Researchers also reported that fasting fewer hours per night was associated with significantly less sleep and higher levels of glycated hemoglobin (HbA1c), which is a measure of average blood sugar levels over a period of months. These findings are relevant to cancer prevention and control efforts because elevated HbA1c and poor sleeping habits have been linked to an increased risk of breast cancer. These findings corroborate a paper published in April 2015, in which researchers demonstrated that shorter overnight fasts were associated with worse blood sugar control.
“Prolonging the overnight fasting interval may be a simple, non-pharmacological strategy for reducing a person’s risk of breast cancer recurrence and even other cancers,” said Catherine Marinac, lead author and doctoral candidate at UC San Diego Moores Cancer Center. “Previous research has focused on what to eat for cancer prevention, but when we eat may also matter because it appears to affect metabolic health.”
The study included 2,413 non-diabetic breast cancer survivors between the age of 27 and 70 who participated in a multi-institutional research study conducted between 1995 and 2007, with follow up for breast cancer recurrence and mortality. Participants were 86 percent non-Hispanic white and 55 percent were college educated.

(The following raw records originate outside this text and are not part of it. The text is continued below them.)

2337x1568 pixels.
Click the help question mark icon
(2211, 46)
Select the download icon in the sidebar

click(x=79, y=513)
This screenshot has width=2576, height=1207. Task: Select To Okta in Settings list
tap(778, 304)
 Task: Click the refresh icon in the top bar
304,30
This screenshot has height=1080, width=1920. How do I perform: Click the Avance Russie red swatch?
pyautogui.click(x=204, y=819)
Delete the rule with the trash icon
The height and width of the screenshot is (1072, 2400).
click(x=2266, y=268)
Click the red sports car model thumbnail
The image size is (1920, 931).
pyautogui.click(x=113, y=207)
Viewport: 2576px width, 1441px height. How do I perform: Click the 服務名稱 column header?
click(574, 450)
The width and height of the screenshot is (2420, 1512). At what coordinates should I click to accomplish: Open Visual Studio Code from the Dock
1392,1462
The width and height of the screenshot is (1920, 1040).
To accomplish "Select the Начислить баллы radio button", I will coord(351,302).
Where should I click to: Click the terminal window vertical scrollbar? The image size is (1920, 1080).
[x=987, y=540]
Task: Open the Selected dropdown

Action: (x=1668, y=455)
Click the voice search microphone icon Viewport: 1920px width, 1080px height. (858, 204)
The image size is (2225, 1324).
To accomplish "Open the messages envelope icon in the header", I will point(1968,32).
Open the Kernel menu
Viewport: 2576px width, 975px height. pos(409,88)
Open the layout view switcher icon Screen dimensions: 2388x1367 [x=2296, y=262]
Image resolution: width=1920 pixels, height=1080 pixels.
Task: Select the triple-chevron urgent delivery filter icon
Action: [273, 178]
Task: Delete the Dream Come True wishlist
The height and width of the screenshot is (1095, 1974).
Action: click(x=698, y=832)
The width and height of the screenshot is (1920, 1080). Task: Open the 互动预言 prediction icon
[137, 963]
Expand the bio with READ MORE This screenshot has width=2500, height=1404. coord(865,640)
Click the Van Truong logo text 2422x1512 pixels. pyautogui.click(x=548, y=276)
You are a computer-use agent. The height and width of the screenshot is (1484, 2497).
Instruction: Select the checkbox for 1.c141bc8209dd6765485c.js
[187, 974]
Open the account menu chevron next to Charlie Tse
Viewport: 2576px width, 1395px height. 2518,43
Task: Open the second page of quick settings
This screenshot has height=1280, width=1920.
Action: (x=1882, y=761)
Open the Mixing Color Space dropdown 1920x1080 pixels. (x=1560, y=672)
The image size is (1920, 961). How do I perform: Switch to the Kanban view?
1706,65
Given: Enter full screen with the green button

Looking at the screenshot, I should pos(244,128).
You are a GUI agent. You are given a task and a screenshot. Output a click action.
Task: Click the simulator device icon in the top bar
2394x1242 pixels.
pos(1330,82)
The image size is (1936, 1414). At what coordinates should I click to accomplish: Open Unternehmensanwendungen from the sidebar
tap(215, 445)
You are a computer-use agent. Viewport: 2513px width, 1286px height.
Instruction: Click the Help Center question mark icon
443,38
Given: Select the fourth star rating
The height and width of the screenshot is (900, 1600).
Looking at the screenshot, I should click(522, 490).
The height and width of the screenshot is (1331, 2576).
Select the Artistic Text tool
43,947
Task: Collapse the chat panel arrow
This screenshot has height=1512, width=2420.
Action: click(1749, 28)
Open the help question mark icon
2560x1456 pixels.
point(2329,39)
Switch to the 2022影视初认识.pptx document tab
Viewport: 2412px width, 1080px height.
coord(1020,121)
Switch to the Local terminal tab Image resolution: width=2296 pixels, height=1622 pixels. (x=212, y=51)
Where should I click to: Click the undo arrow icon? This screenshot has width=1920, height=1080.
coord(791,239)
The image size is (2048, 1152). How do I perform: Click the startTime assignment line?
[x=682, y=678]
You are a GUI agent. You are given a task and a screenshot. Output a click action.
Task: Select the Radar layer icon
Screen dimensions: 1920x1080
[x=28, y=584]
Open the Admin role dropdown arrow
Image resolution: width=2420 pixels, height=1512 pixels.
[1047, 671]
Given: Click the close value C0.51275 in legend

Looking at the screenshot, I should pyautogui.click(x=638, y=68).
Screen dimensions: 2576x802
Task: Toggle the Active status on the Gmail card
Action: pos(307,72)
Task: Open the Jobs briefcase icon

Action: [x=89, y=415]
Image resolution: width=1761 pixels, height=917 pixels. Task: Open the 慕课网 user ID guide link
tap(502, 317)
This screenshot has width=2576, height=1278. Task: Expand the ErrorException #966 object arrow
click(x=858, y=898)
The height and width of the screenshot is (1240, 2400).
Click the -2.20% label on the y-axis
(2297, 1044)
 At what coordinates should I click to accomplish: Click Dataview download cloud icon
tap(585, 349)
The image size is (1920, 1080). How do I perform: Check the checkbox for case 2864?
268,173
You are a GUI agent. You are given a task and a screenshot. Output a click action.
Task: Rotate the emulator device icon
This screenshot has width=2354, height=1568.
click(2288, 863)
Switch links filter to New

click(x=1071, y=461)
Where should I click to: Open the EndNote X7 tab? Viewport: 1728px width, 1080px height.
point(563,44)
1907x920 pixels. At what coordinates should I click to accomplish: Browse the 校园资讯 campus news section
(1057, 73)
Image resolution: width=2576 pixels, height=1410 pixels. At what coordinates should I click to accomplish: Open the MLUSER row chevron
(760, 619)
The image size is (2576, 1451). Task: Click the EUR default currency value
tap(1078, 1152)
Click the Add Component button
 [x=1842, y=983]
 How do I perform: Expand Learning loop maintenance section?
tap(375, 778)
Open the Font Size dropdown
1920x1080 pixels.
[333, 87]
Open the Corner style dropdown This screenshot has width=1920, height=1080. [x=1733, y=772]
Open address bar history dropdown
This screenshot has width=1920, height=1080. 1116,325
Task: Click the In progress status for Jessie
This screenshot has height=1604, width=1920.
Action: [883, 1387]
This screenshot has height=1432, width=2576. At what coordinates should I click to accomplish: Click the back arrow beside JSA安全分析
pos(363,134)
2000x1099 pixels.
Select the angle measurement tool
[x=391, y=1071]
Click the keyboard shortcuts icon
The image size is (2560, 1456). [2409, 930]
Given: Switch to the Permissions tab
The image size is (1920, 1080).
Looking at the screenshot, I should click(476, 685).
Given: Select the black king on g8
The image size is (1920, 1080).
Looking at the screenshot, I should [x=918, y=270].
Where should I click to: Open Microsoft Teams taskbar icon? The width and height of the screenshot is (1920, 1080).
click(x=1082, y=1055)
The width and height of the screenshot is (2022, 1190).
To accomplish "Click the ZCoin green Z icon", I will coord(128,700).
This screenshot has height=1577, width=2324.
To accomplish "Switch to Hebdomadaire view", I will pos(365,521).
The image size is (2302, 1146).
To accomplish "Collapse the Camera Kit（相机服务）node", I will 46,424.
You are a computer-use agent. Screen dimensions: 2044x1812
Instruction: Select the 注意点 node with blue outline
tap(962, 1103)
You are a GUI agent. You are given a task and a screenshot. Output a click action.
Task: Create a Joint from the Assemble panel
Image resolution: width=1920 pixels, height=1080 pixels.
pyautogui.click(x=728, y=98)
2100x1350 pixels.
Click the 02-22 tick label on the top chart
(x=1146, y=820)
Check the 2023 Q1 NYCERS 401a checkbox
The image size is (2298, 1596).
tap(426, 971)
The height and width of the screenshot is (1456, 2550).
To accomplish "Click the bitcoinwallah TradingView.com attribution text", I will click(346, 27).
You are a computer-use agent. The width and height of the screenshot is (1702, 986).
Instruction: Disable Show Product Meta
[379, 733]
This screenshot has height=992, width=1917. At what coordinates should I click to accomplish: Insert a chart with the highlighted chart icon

“If future trials confirm that habitual prolonged nightly fasting improves metabolic health, this would be an important discovery in prevention that could reduce the risk of cancers, type 2 diabetes, and cardiovascular disease,” said Ruth Patterson, PhD, senior author and leader of the cancer prevention program at Moores Cancer Center.
Randomized trials to test whether prolonging overnight fasting reduces the risk of chronic diseases are needed, said the authors.
Additional study co-authors include Caitlin I. Breen, Sheri J. Hartman, Loki Natarajan, John P. Pierce, Shirley W. Flatt, and Dorothy D. Sears, UCSD; Sandahl H. Nelson, UCSD and San Diego State University.
This research was funded, in part, by the National Cancer Institute of the National Institutes of Health (F31CA183125, K07CA181323, U54CA155435, R01CA166293).